> **DIRECTIONS**:
Without any pictures, print the lines below from the one that has "701x426 pixels." through the one that has "Select the Vol 32.265K indicator label", exactly and nothing else.

[Start of section]

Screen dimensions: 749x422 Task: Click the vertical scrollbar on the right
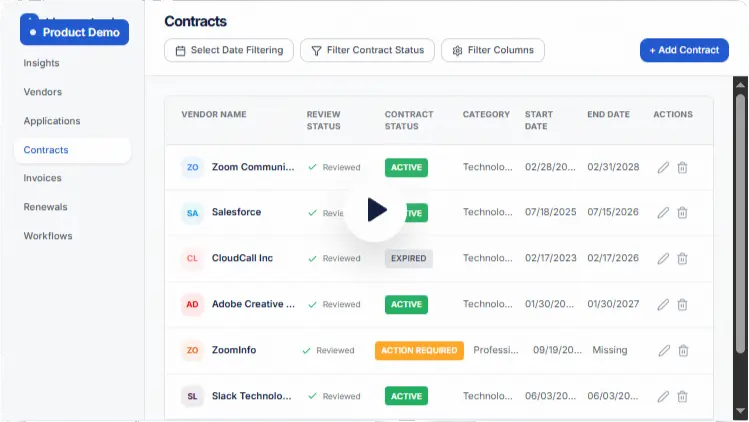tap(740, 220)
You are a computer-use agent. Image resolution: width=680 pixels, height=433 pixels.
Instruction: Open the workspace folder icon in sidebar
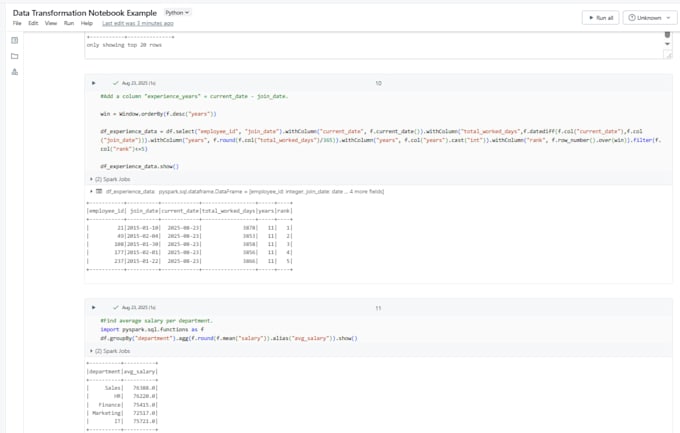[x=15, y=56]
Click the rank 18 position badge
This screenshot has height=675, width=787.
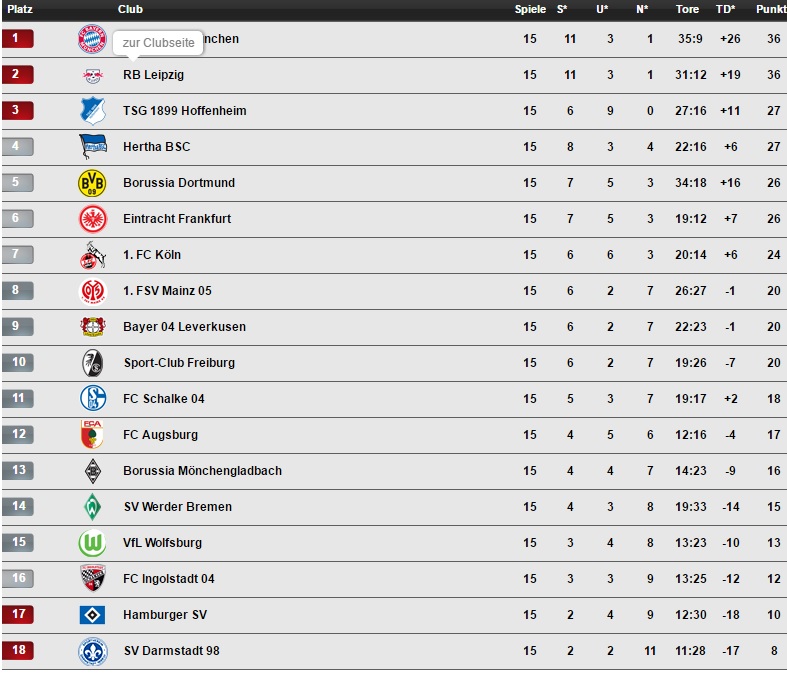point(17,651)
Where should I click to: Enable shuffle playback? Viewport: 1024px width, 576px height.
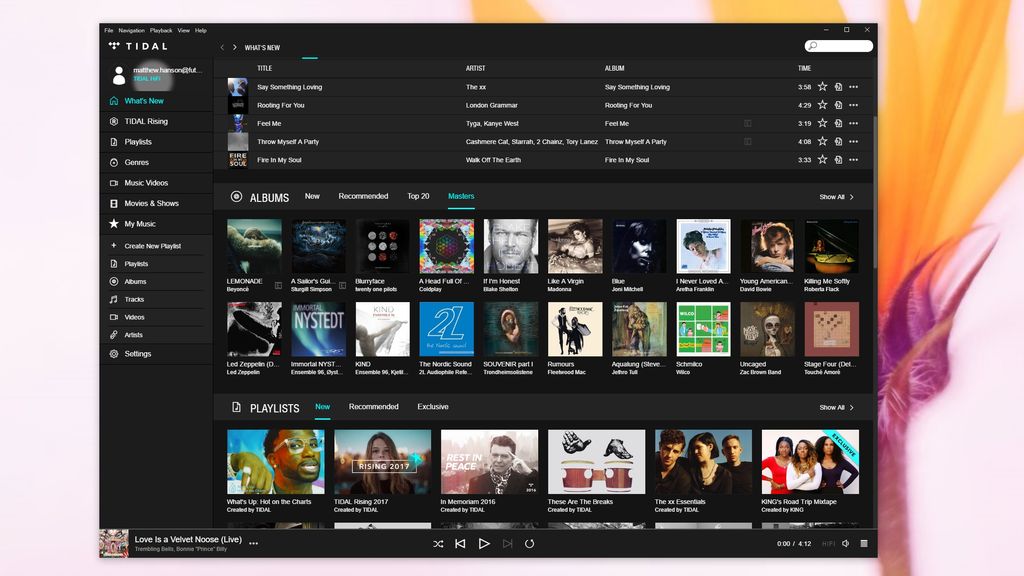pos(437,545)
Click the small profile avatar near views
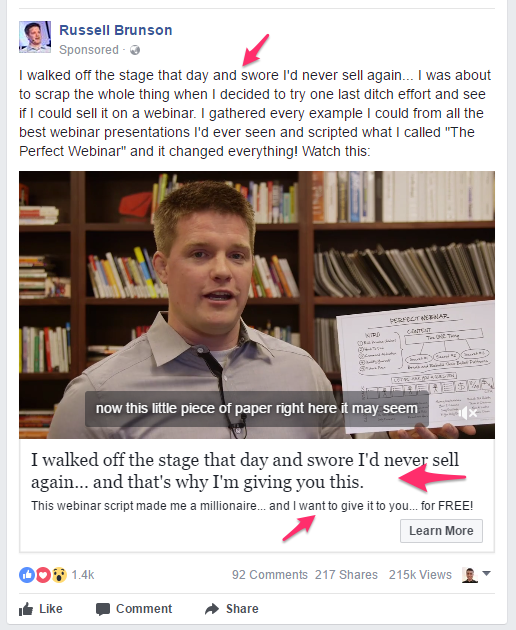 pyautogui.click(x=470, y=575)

[End of section]
[Start of section]

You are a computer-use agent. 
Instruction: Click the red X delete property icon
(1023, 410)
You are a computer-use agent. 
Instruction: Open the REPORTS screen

[End of section]
[Start of section]

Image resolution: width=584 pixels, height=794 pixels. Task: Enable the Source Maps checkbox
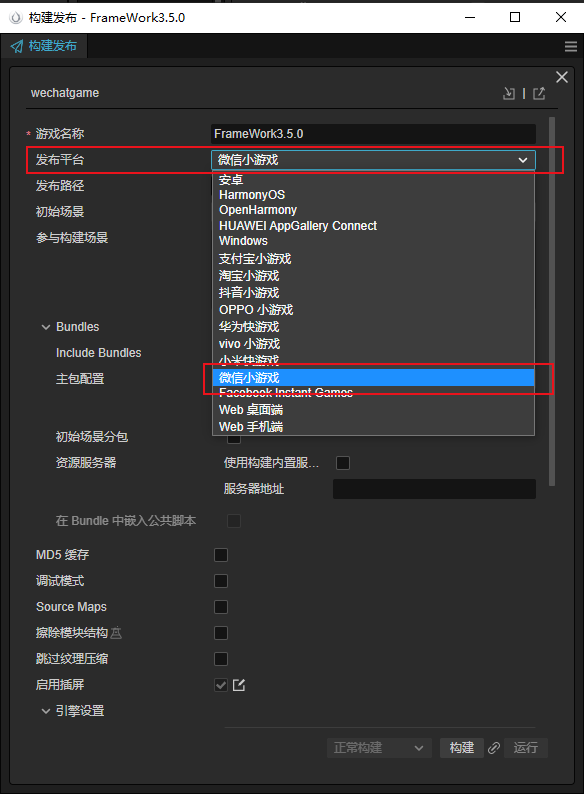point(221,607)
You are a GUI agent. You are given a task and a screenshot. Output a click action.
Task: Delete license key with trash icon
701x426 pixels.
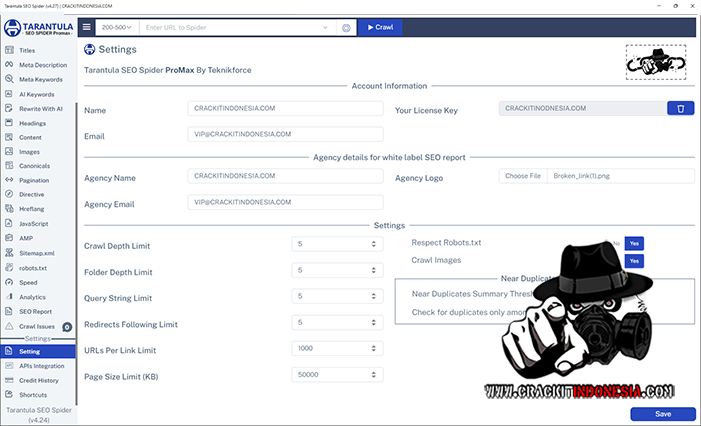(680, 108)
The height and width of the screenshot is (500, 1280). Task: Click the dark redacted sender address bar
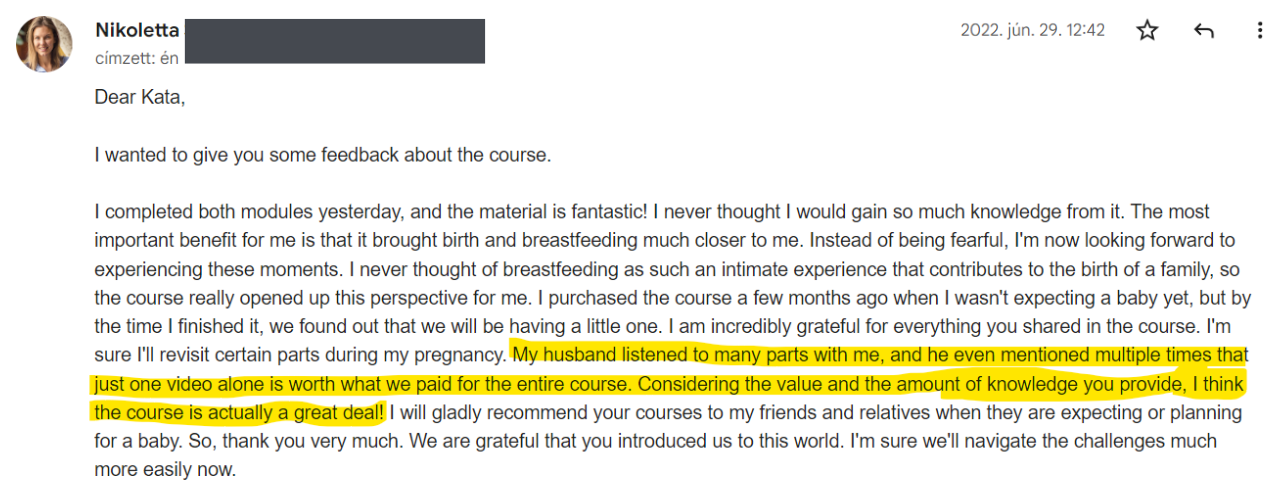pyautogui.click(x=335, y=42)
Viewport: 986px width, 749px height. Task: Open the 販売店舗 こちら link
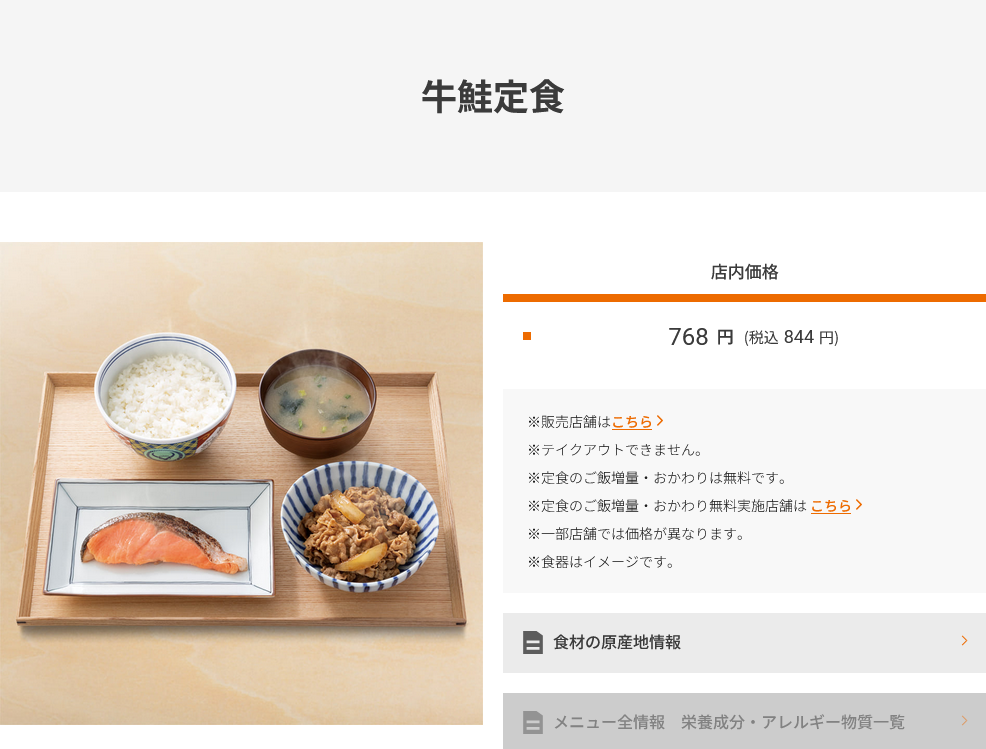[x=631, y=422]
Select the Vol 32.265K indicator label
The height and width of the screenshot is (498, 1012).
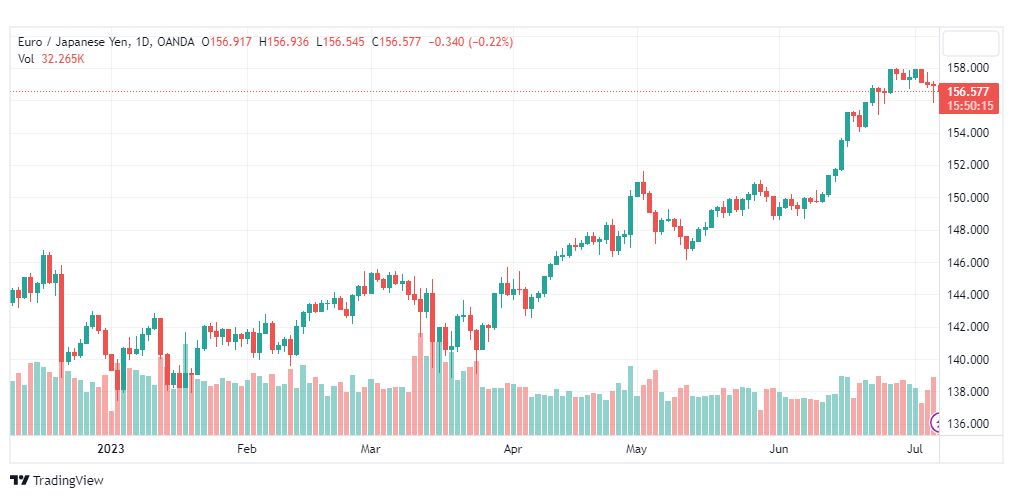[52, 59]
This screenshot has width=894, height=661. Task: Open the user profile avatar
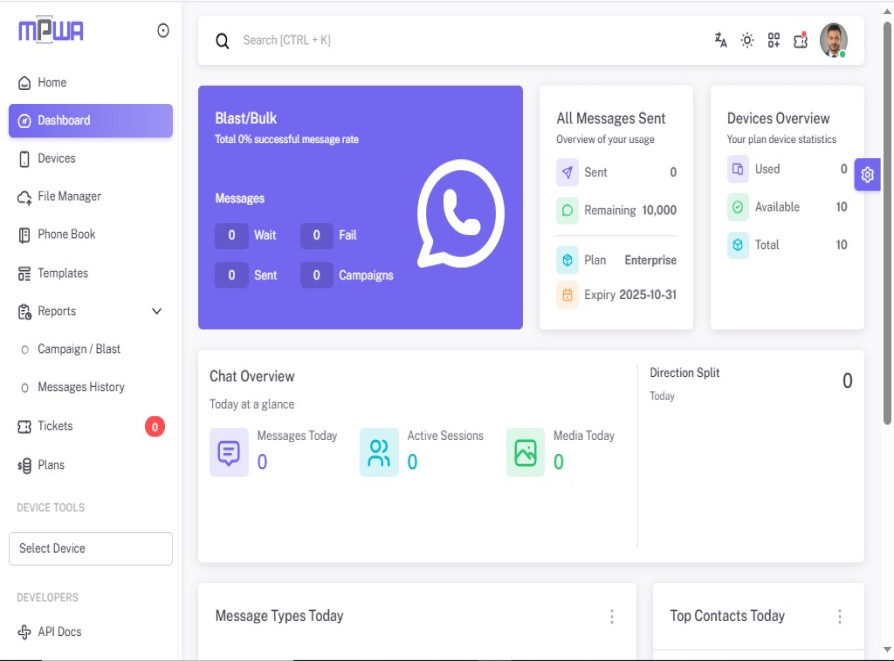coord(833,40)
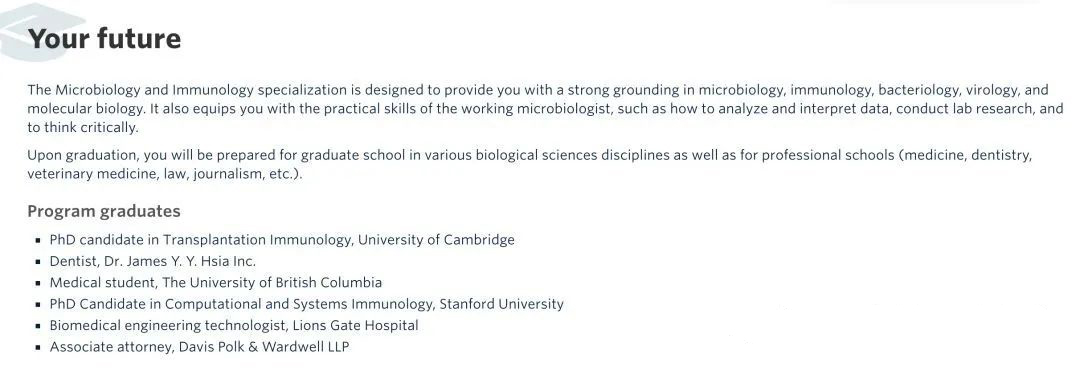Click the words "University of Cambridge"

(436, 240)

[End of section]

> **REPLY**:
701x426 pixels.
(680, 108)
The height and width of the screenshot is (500, 1280). Task: Click the dark redacted sender address bar
pyautogui.click(x=335, y=42)
Viewport: 986px width, 749px height. Task: Open the 販売店舗 こちら link
[x=631, y=422]
Select the Vol 32.265K indicator label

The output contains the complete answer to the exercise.